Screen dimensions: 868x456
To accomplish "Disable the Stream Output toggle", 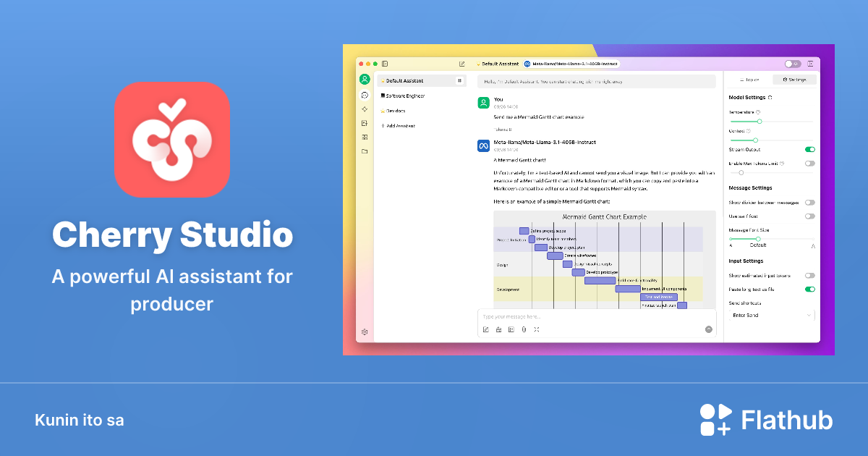I will tap(809, 149).
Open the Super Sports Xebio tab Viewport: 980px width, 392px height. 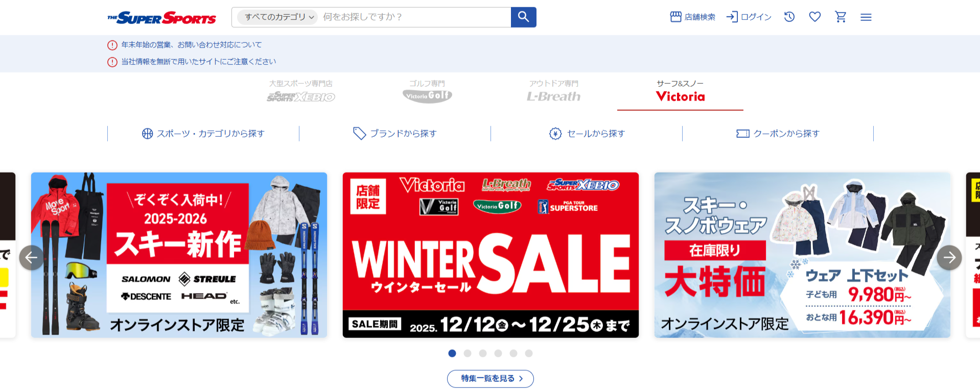click(301, 92)
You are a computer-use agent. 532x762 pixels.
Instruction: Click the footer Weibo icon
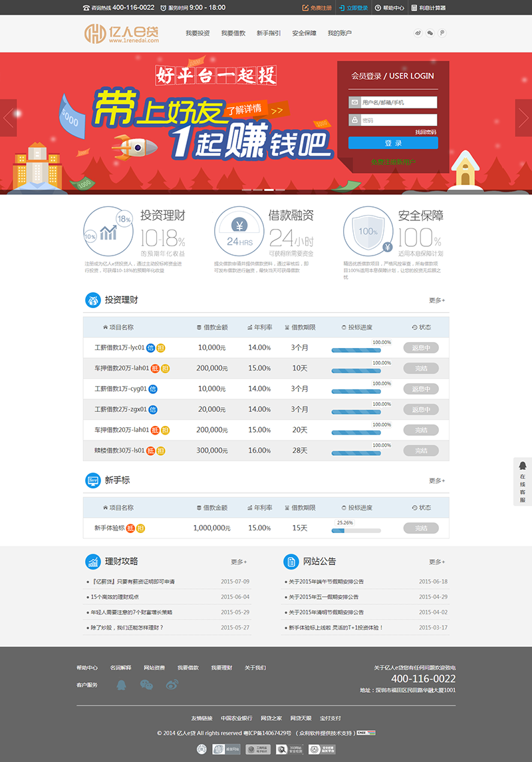pos(172,685)

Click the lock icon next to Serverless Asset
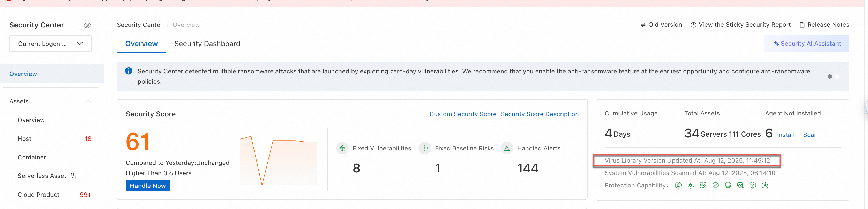tap(72, 176)
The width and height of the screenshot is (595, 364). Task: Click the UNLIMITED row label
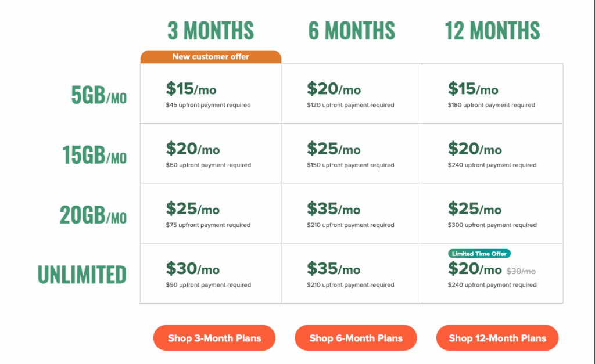click(82, 275)
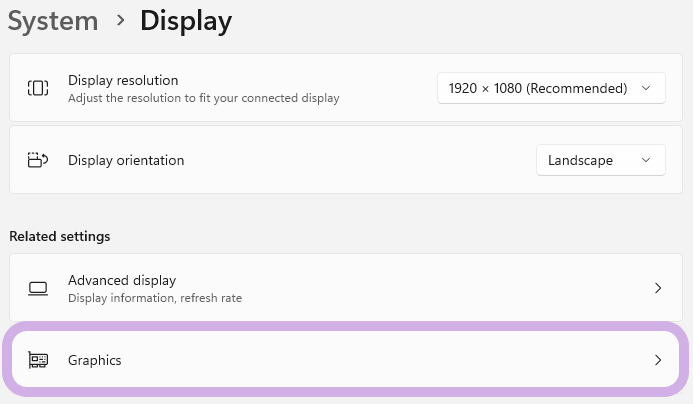Click the resolution dropdown chevron arrow
Screen dimensions: 693x404
tap(646, 88)
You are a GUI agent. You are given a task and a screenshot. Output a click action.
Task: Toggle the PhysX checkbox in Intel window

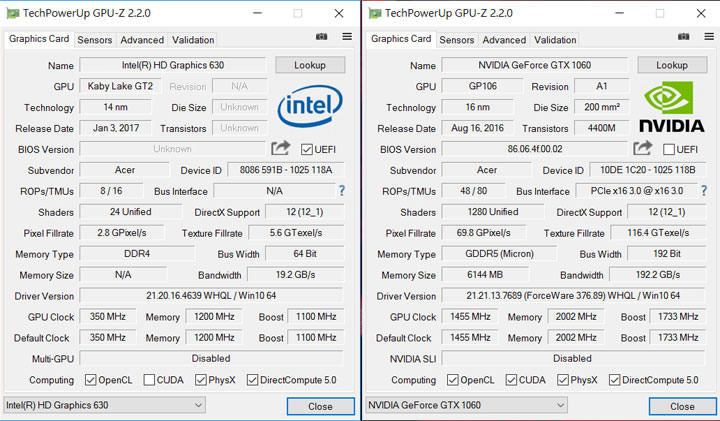click(x=202, y=380)
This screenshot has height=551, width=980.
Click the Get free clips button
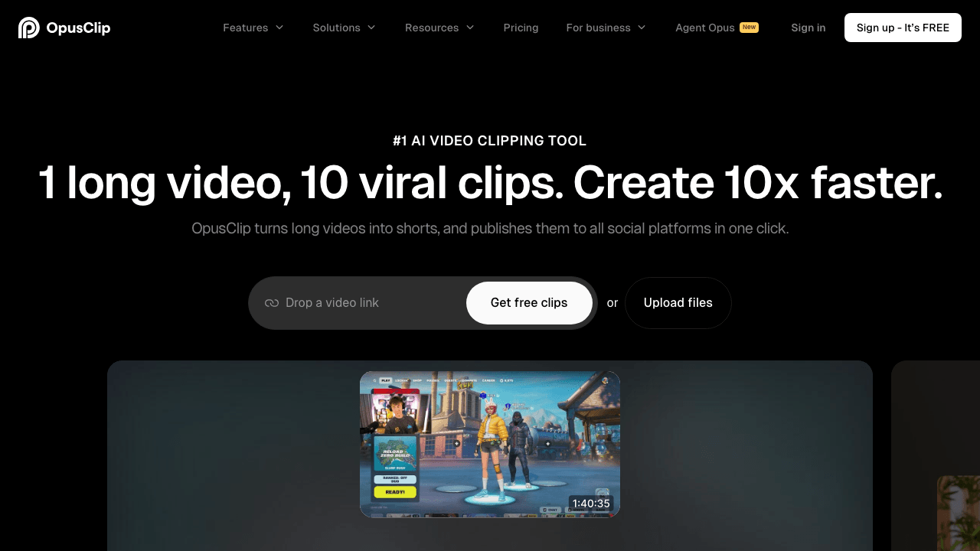tap(529, 303)
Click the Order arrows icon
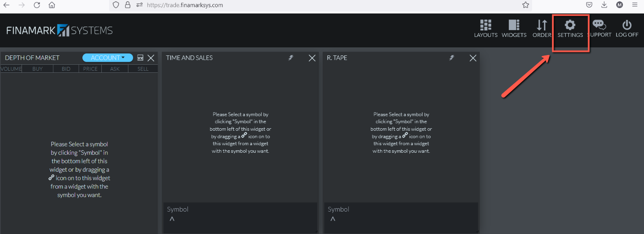The height and width of the screenshot is (234, 644). point(542,25)
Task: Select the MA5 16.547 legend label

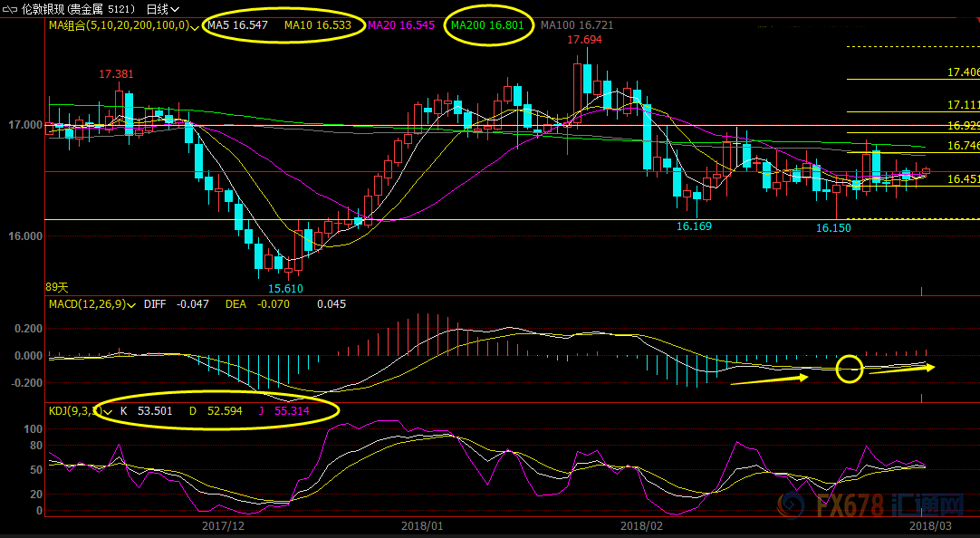Action: pyautogui.click(x=237, y=25)
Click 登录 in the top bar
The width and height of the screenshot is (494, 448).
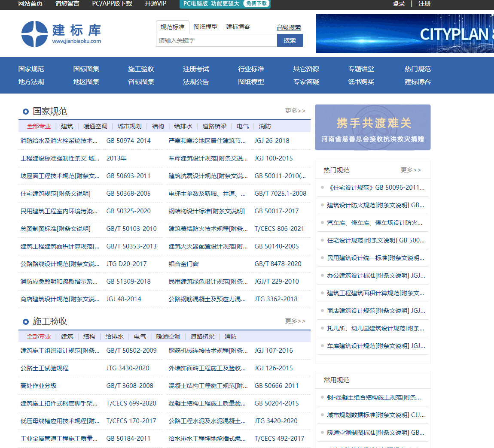click(x=399, y=3)
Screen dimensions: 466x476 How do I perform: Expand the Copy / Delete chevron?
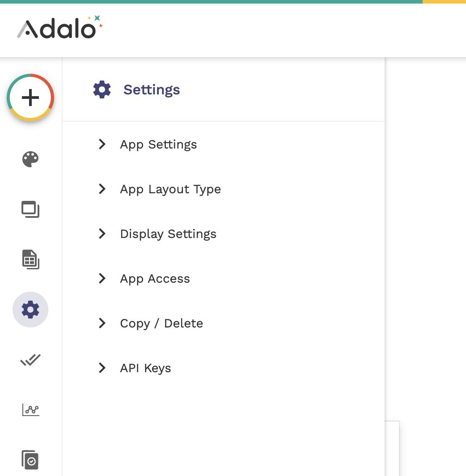tap(102, 323)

^^^^^^^^^^^^^^^^

The problem: Copy out each line in the preceding records that contains "agent".

Solution to this problem:
You are a computer-use agent. 532x762 pixels.
You are a GUI agent. You are given a task and a screenshot. Output a click action.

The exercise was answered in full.